IMAGE RELEASE AND CONSENT AGREEMENT (“Release”)

 

Name: ______________________________________________________
By signing this Release, I agree to allow the Nurse-Family Partnership (“NFP”) to quote me or use photographs, video recordings or electronic images of me and/or my child in any of its publications, including NFP’s website, NFP’s social media platforms like Facebook, Instagram or Twitter, and in NFP’s marketing materials, like brochures, signs or ads. I understand that I will not receive any kind of payment when NFP uses my picture or quotes me in its materials. I understand and agree that NFP will own these materials. By signing this Release, I am authorizing NFP to edit, alter, copy, display, publish and distribute my image in order to advertise the NFP program or for other marketing purposes. I understand and agree that I will not have the right to inspect or approve of NFP’s finished products, even if they include my picture.
By signing this Release, I agree that I will not sue NFP or claim any expenses, damages, or losses for NFP’s use of my image.
I am 18 years old or older and I am able to contract in my own name.
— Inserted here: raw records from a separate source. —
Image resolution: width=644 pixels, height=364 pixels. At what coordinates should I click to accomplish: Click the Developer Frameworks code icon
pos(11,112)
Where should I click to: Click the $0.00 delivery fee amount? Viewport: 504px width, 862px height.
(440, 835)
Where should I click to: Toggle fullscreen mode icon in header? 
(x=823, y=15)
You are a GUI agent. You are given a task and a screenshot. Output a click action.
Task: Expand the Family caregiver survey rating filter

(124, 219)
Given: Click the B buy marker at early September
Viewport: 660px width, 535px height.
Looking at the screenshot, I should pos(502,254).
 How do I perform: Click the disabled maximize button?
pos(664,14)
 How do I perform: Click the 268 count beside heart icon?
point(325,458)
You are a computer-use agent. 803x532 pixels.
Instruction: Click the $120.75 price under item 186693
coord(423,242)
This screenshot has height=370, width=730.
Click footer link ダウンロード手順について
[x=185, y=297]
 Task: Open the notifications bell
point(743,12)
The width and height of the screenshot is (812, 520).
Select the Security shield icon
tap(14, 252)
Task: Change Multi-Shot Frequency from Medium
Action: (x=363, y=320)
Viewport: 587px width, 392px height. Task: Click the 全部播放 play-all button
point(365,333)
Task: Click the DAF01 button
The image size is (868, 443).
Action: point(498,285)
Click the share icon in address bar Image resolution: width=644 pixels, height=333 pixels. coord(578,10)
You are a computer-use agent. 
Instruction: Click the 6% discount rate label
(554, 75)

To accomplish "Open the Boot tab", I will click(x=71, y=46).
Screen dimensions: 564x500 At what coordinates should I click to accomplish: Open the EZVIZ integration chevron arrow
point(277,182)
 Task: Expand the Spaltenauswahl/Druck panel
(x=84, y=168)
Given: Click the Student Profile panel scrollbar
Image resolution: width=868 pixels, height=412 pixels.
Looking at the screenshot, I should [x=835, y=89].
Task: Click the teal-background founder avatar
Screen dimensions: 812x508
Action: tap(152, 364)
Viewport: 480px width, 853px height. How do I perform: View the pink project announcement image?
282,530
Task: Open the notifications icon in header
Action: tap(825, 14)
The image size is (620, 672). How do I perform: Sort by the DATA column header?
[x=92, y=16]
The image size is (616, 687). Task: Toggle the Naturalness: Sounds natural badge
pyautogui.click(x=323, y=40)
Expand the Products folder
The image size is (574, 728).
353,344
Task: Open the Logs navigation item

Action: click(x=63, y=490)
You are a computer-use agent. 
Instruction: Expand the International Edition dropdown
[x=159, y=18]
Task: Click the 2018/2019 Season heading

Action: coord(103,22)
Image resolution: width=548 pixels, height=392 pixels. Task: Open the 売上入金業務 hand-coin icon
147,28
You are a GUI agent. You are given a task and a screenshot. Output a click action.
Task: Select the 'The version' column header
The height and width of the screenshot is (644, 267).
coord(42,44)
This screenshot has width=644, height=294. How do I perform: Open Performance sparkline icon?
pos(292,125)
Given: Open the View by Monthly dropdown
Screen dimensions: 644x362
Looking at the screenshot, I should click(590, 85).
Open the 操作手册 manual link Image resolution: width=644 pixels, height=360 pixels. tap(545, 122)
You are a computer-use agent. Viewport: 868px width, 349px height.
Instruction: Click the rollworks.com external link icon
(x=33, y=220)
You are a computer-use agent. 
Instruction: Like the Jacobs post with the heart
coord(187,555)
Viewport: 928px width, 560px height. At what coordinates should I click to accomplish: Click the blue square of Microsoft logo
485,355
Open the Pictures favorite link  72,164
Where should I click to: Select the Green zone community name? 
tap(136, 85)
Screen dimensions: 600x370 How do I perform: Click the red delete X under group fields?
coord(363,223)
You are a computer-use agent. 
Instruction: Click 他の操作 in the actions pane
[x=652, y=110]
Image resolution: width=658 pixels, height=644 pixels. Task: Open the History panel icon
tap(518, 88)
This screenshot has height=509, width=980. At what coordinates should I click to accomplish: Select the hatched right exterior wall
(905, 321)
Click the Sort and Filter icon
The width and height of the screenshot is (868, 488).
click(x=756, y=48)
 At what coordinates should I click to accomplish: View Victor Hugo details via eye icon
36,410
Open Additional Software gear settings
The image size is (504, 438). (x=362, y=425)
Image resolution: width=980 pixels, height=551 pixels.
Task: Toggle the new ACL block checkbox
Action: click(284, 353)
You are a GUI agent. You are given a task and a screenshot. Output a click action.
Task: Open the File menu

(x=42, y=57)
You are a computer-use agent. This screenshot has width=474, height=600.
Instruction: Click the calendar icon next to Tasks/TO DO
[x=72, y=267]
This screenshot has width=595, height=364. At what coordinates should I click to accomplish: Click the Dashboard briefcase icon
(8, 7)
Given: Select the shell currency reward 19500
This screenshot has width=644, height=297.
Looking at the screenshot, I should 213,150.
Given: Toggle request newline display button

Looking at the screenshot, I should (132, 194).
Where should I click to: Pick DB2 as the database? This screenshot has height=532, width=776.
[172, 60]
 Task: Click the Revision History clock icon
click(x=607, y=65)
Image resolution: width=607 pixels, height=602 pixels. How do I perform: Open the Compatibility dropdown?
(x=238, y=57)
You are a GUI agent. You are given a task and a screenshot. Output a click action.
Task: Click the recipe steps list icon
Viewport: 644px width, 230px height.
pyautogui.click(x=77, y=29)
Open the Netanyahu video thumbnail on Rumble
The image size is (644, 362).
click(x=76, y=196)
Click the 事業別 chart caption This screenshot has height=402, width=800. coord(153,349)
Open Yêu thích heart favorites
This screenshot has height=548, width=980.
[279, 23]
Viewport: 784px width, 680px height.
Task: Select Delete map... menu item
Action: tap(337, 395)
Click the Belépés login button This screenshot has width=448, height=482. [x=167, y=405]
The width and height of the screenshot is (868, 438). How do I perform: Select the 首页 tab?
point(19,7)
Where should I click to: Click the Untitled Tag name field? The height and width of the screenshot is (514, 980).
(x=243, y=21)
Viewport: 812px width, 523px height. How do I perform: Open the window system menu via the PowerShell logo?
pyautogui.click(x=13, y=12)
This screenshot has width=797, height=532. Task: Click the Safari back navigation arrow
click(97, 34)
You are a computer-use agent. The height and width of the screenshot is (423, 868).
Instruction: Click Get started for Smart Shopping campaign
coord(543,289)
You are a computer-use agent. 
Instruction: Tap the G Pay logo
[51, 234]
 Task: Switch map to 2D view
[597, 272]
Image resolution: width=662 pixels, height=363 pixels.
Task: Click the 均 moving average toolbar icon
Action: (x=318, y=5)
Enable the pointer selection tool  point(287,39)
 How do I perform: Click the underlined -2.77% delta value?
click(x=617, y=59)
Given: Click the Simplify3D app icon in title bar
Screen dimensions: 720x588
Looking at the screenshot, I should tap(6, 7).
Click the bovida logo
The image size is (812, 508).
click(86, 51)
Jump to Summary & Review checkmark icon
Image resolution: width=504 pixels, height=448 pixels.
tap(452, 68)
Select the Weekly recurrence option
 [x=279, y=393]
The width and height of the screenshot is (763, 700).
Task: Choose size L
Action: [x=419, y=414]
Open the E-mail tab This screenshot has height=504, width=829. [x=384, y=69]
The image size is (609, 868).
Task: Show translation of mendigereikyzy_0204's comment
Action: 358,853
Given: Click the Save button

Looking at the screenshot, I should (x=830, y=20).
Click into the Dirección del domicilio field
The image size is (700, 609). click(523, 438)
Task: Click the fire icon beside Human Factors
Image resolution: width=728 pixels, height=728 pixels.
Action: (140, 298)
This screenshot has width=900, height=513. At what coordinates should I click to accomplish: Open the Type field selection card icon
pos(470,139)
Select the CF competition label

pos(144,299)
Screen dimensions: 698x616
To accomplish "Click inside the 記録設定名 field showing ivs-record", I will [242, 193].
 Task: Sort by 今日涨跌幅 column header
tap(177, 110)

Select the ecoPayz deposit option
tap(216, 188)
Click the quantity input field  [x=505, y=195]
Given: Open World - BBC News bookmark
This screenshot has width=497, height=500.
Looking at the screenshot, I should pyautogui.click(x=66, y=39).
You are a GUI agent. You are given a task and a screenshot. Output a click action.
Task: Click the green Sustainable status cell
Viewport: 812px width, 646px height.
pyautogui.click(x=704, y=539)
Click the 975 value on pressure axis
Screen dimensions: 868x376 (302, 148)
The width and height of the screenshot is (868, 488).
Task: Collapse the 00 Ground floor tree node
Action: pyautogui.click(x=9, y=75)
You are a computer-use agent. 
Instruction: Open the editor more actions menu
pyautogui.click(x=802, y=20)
If I am under age 18, a parent or guardian has signed below. I have read this Release before signing it and I fully understand its meaning and impact on me.
By checking this box, I agree to allow NFP to contact me, even after I graduate from the program. I understand that I can ask NFP to stop contacting me at any time.
Text/Cell number: Email:
__________________________________
(Authorized Signature / Date)
__________________________________ ______________________________
(Printed Name) Child’s Name (if applicable)

If the person signing is under age 18, this Release must also be signed by a parent or guardian.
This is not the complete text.